They attacked him in various ways--with barefaced questions, ingenious
suppositions, and distant surmises; but he eluded the skill of them all, and they were
at last obliged to accept the second-hand
intelligence of their neighbour, Lady Lucas.
Her report was highly favourable. Sir William had been delighted with him.
He was quite young, wonderfully handsome, extremely agreeable, and, to crown the
whole, he meant to be at the next assembly with a large party.
Nothing could be more delightful!
To be fond of dancing was a certain step towards falling in love; and very lively
hopes of Mr. Bingley's heart were entertained.
"If I can but see one of my daughters happily settled at Netherfield," said Mrs.
Bennet to her husband, "and all the others equally well married, I shall have nothing
to wish for."
In a few days Mr. Bingley returned Mr. Bennet's visit, and sat about ten minutes
with him in his library.
He had entertained hopes of being admitted to a sight of the young ladies, of whose
beauty he had heard much; but he saw only the father.
The ladies were somewhat more fortunate, for they had the advantage of ascertaining
from an upper window that he wore a blue coat, and rode a black horse.
An invitation to dinner was soon afterwards dispatched; and already had Mrs. Bennet
planned the courses that were to do credit to her housekeeping, when an answer arrived
which deferred it all.
Mr. Bingley was obliged to be in town the following day, and, consequently, unable to
accept the honour of their invitation, etc. Mrs.
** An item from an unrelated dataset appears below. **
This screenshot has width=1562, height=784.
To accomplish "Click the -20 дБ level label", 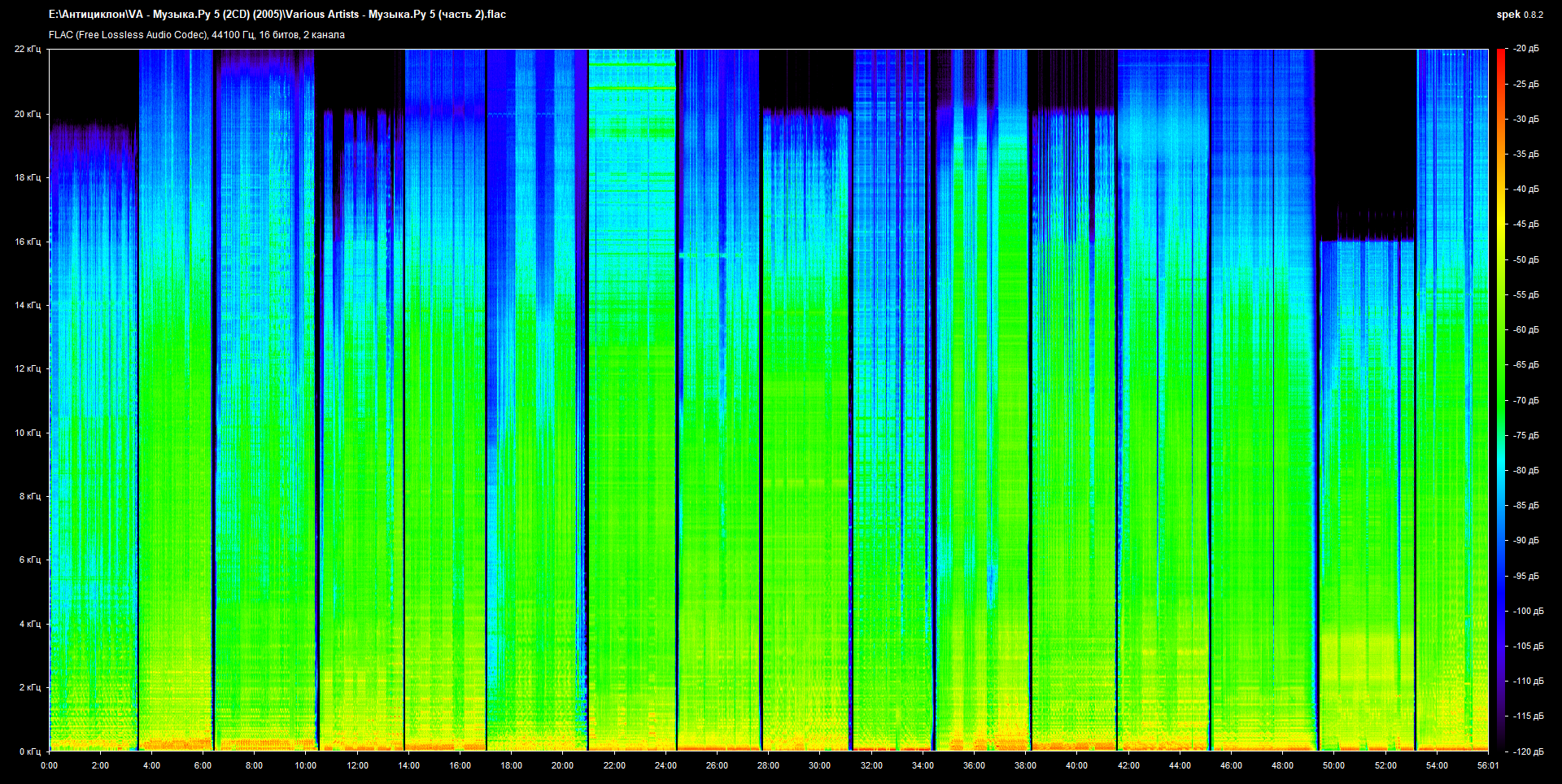I will (1526, 49).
Bennet was quite disconcerted.
She could not imagine what business he could have in town so soon after his
arrival in Hertfordshire; and she began to fear that he might be always flying about
from one place to another, and never settled at Netherfield as he ought to be.
Lady Lucas quieted her fears a little by starting the idea of his being gone to
London only to get a large party for the ball; and a report soon followed that Mr.
Bingley was to bring twelve ladies and seven gentlemen with him to the assembly.
The girls grieved over such a number of ladies, but were comforted the day before
the ball by hearing, that instead of twelve he brought only six with him from London--
his five sisters and a cousin.
And when the party entered the assembly room it consisted of only five altogether--
Mr. Bingley, his two sisters, the husband of the eldest, and another young man.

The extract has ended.